Tasks to carry out
A - Quote the nature notes on Clewers Lane word for word, from "Words and pictures" through "to the feeder).", inclusive.
B - Answer these questions using the nature notes on Clewers Lane:
(i) What kinds of weather were on the menu for November?
(ii) How close to a bird table or feeder can a nest box be placed before the birds may feel disturbed?
(iii) What does a small flock of Long Tailed Tits inspect each day along the lane?

Text extract
— Begin —
A natural history of the Hedgerows and Gardens in Clewers Lane, Waltham Chase.
Words and pictures by Gordon Larcombe
Fog, frost, gales, heavy rain and the occasional sunny day were all on the weather menu for November and, as a result, most of the autumn colour has vanished from the trees. Not much bird and insect life remains to be seen at this time of the year as it it has either migrated to warmer climes or gone into hibernation until Spring. The Blue Tit stays with us throughout the winter and this one was snapped as it moved through the now bare trees on the lookout for spiders and grubs:
BLUE TIT, CLEWERS LANE
At this time of the year, Blue Tits are snooping around looking for potential springtime nest sites and they are fond of garden nest boxes. These should be in place before year-end and should not be located too close to food sources such as a bird table or feeder (closer than ten metres and the birds may feel disturbed by other birds coming to the feeder).
The Long Tailed Tit is another member of the Tit family that is easier to spot once the leaves have fallen. At this time of the year a small flock can be seen daily travelling along the lane inspecting the hedges and gardens for food.
— End —
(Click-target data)
— Begin —
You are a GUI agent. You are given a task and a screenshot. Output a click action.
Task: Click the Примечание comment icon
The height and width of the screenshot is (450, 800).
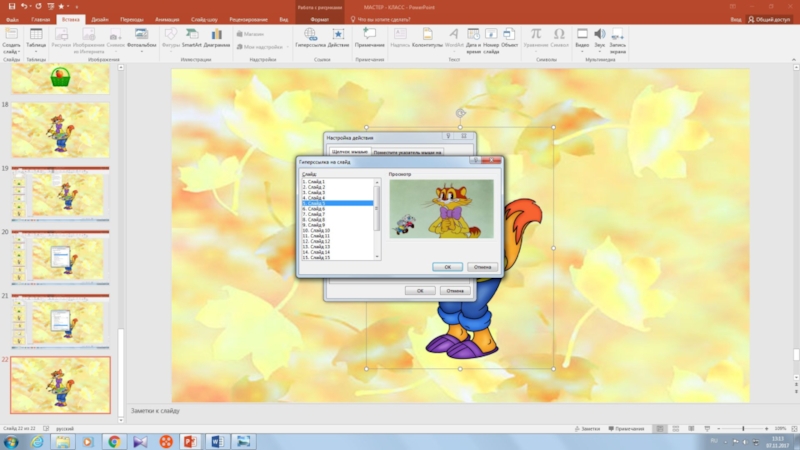tap(369, 36)
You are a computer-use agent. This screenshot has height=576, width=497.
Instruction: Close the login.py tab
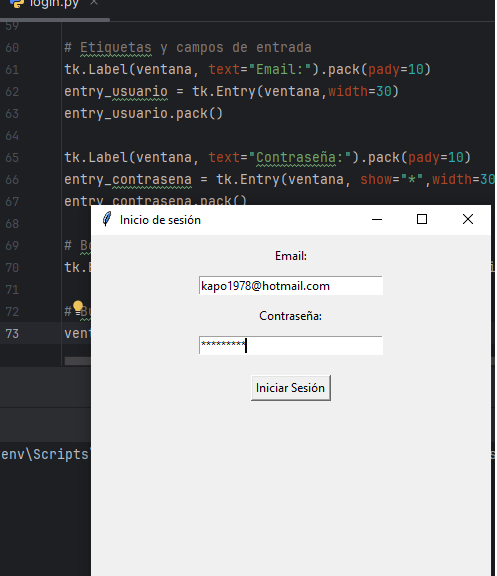point(94,3)

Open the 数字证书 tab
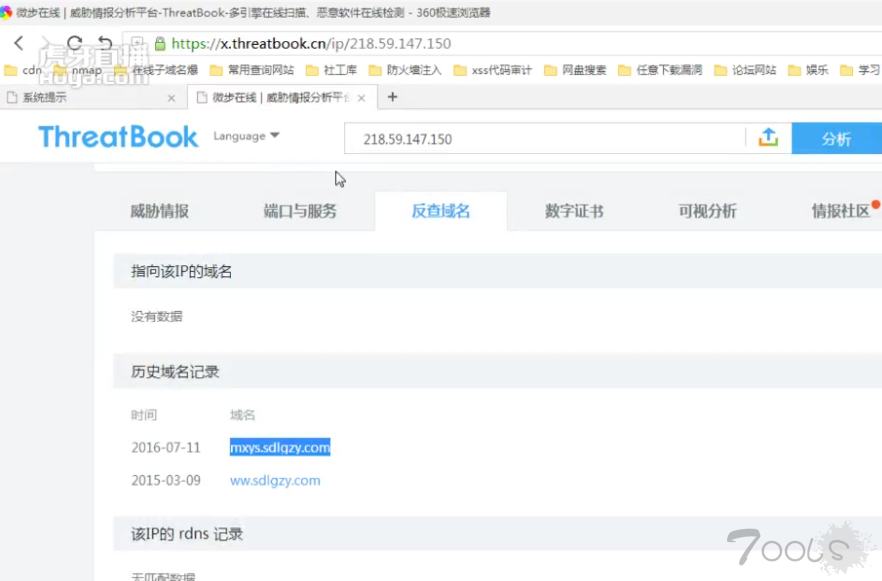pyautogui.click(x=574, y=211)
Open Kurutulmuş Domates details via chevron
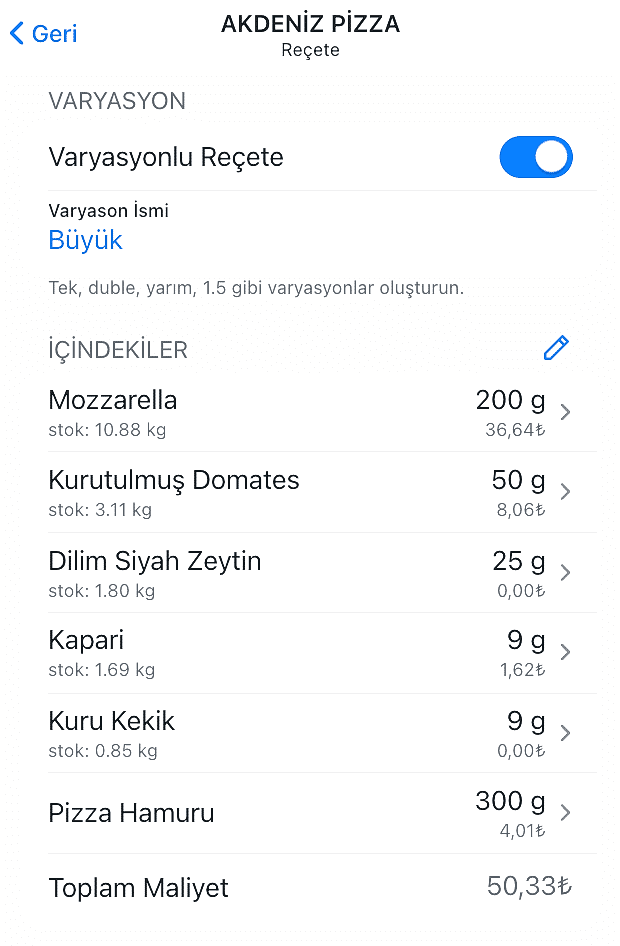The height and width of the screenshot is (946, 620). [565, 492]
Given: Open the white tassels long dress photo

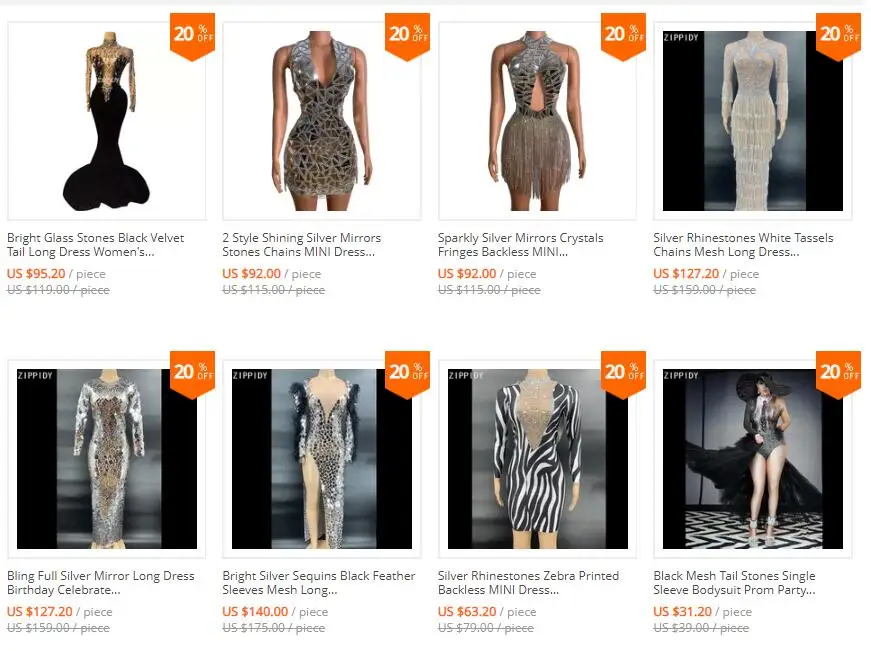Looking at the screenshot, I should (753, 121).
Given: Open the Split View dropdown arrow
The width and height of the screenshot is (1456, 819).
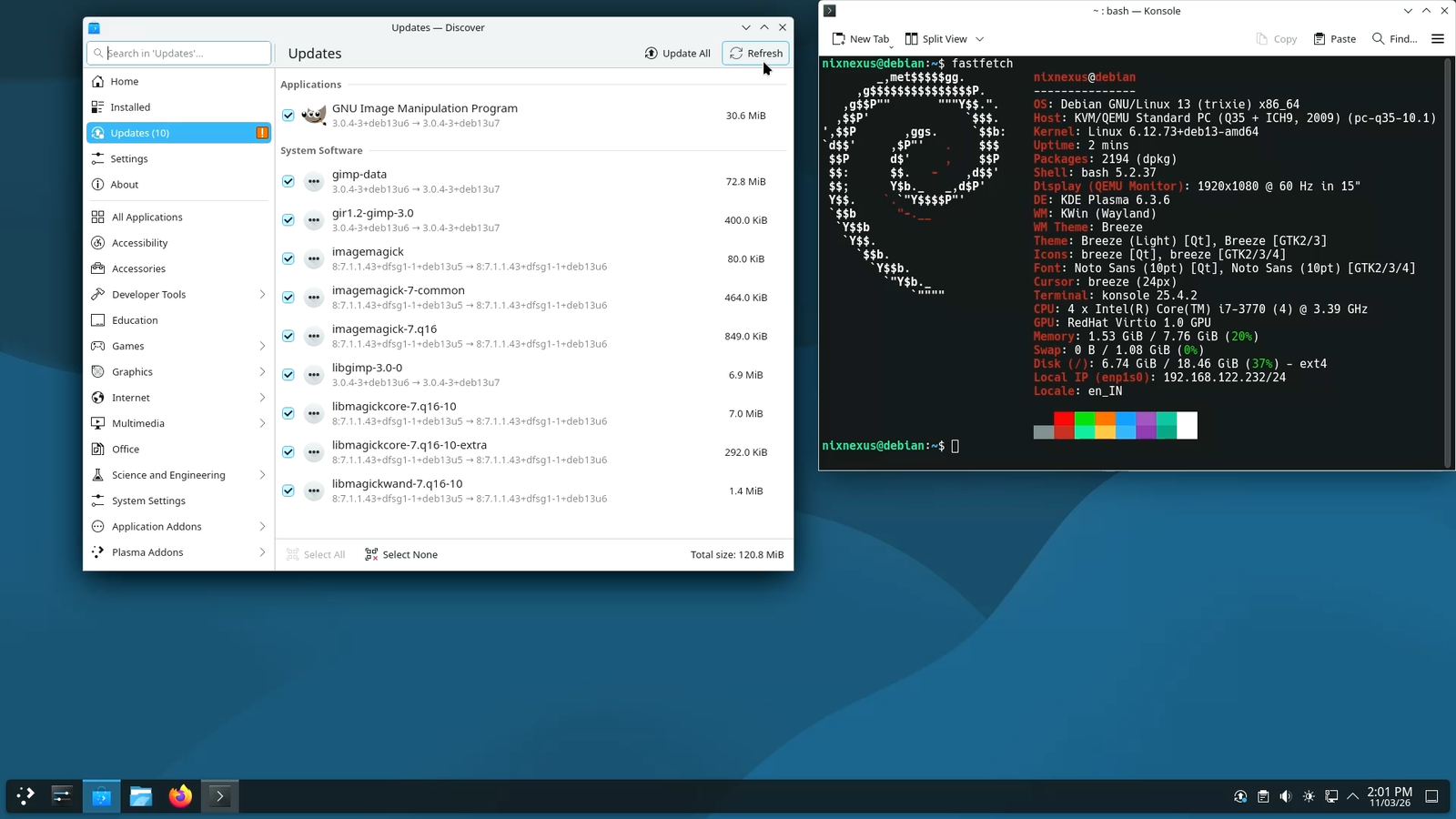Looking at the screenshot, I should [980, 38].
— End —
Task-by-task outputs
A -
Words and pictures by Gordon Larcombe
Fog, frost, gales, heavy rain and the occasional sunny day were all on the weather menu for November and, as a result, most of the autumn colour has vanished from the trees. Not much bird and insect life remains to be seen at this time of the year as it it has either migrated to warmer climes or gone into hibernation until Spring. The Blue Tit stays with us throughout the winter and this one was snapped as it moved through the now bare trees on the lookout for spiders and grubs:
BLUE TIT, CLEWERS LANE
At this time of the year, Blue Tits are snooping around looking for potential springtime nest sites and they are fond of garden nest boxes. These should be in place before year-end and should not be located too close to food sources such as a bird table or feeder (closer than ten metres and the birds may feel disturbed by other birds coming to the feeder).

B -
(i) Fog, frost, gales, heavy rain and the occasional sunny day.
(ii) Closer than ten metres.
(iii) The hedges and gardens, looking for food.